Robby Messer | June 7th, 2018
Major League Baseball’s 2018 draft is still clearly visible in the rearview mirror, but there are plenty of storylines to consider moving forward.
Will Kyler Murray, who is the best candidate to take over at quarterback at Oklahoma after Baker Mayfield was the top pick in the NFL Draft, choose to go back to college? Will he sign with the Oakland A’s who picked him with the 9th selection? He appears to be on the verge of signing with Oakland for about $5 million with the hope of playing for the Sooners this fall. However, with a contract worth that kind of money, one would have to believe the A’s would have something to say about the injury risk Murray would face playing football. It’s likely that’s a chance the A’s would not want to take. At that amount of money, Murray would be foolish to turn down the opportunity to play professional baseball now, risk injury, and lose every opportunity in the blink of a bad snap.
The Astros drafted the brothers of Carlos Correa and Alex Bregman, along with Antonio Cruz, the grandson of former team legend Jose Cruz. The Toronto Blue Jays drafted Griffin Conine, the son of former major leaguer Jeff Conine. It seems the Jays are trying to corner the market on the sons of baseball stars. They could have an entire infield of them at the major league level in a couple years: Kacy Clemens (1b), Cavan Biggio (2b), Bo Bichette (ss), Vlad Guerrero Jr. (3b).

* * *

## Stated exercise A
In the article on the 2018 baseball draft, which team drafted Griffin Conine?
## Stated exercise B
Reproduce the part of the draft article that starts at the words "The Astros drafted" and ends after "Guerrero Jr. (3b).".

## Source excerpt
* * *

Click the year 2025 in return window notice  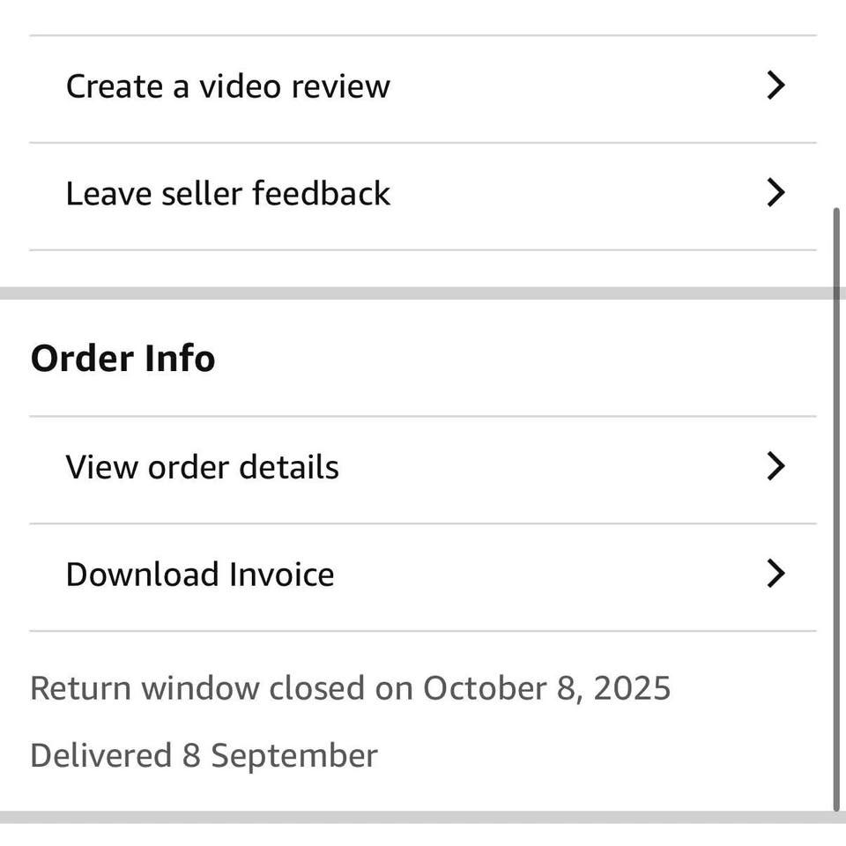point(632,688)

* * *

## Full response A
The Toronto Blue Jays

## Full response B
The Astros drafted the brothers of Carlos Correa and Alex Bregman, along with Antonio Cruz, the grandson of former team legend Jose Cruz. The Toronto Blue Jays drafted Griffin Conine, the son of former major leaguer Jeff Conine. It seems the Jays are trying to corner the market on the sons of baseball stars. They could have an entire infield of them at the major league level in a couple years: Kacy Clemens (1b), Cavan Biggio (2b), Bo Bichette (ss), Vlad Guerrero Jr. (3b).